Seagrass meadows are the most widespread coastal ocean ecosystems in the world. Research now finds that these plants can reduce the load of disease-causing bacteria such as Enterococcus in the surrounding seawater by up to 50%. What’s more, coral reefs also show a 50% reduction in disease when seagrasses live nearby.
The meadows act as nurseries that shelter young animals, and provide permanent homes for creatures including fish, crabs and shrimp. The plants are also superstars when it comes to carbon sequestration. Now findings published 16 February in Science1 add a health-care component to the long list of ecosystem services that seagrasses provide.
“This study touches on something that is often ignored or forgotten,” says Lina Mtwana Nordlund, a marine and environmental researcher at Stockholm University. That’s the ability of seagrasses to ameliorate the effects of terrestrial pollution on the marine environment.
The study’s authors didn’t investigate how exactly seagrasses neutralize bacteria. But lead author Drew Harvell, a marine ecologist at Cornell University in Ithaca, New York, suggests several possible mechanisms: oxygen produced by the plants could kill certain bacteria; filter-feeding animals living in seagrass meadows might strain out pathogens; or microbes could end up physically stuck to seagrass blades.

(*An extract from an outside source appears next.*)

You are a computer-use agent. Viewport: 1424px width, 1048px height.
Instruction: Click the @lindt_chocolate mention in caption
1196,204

“Since seagrasses remove sediment and particulates from the water, it is not a stretch to expect bacteria and surface-associated pathogens to also be removed from the overlying waters,” says Frederick Short, director of SeagrassNet, a global monitoring and information network for seagrass meadows. “It’s a major finding to have convincing data on yet another important function of seagrass habitat.”
A mass illness affecting participants of a workshop in 2011 inspired Harvell to look into the effects that seagrass meadows could have on pathogens. During a programme on coral health in Indonesia, everyone who went into the water, including Harvell, came down with amoebic dysentery. One researcher caught typhoid fever.

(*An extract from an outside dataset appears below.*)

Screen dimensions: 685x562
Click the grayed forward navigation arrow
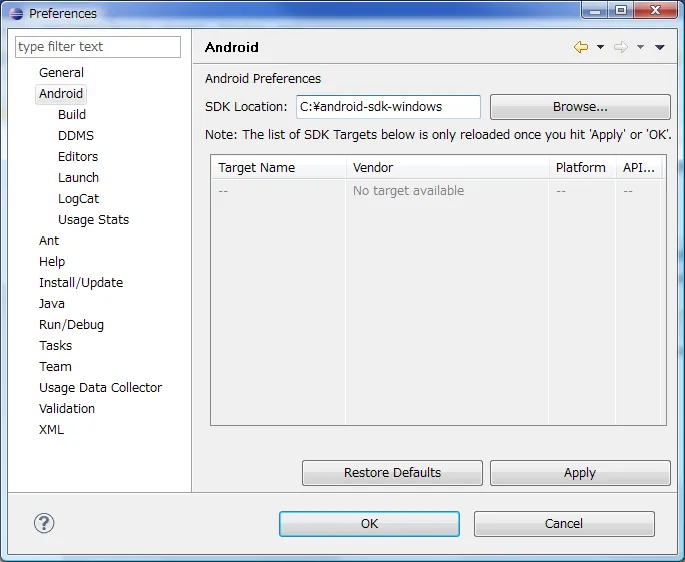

This is because relatively small islands like those in the Spermonde Archipelago, where the dives took place, can have thin, poor soil that does not soak up wastewater. The island communities often lack basic sanitation systems, so human waste and the accompanying bacteria can end up in the waves.
Harvell’s team returned in 2014 to take samples, and found that levels of Enterococcus — which can cause vomiting, diarrhea and nausea — in some areas were about ten times what the US Environmental Protection Agency considers safe. But contamination was lower in areas with seagrass meadows. The team also found drastic reductions in disease among corals near seagrasses.
“I think this research is a huge contribution to helping us understand the demise of coral reefs occurring in many locations,” says Esther Peters, a marine biologist who studies coral disease at George Mason University in Fairfax, Virginia. “I did not have any idea that seagrasses could be so important to corals by reducing potential bacterial pathogens.”
Although the findings are promising, Nordlund would like to see the research expanded to a larger scale, with a broader range of seagrass species and densities.
Species come in a range of sizes: from hovering just a centimetre or two above the sea bed to towering several metres into the water column. And seagrass roots penetrate to different depths, depending on the species and the make-up of the sediment. This probably means that different species can scrub varying amounts of bacteria out of the water, Nordlund says.
Nevertheless, Short is pleased to see the results of the study, especially given that seagrass habitats are in decline around the world — mostly owing to the effects of human activity, including pollution, nutrient-rich run-off from farms and lawns and damage from boats. “It may help to convince people worldwide of the need to protect and restore seagrasses,” he says.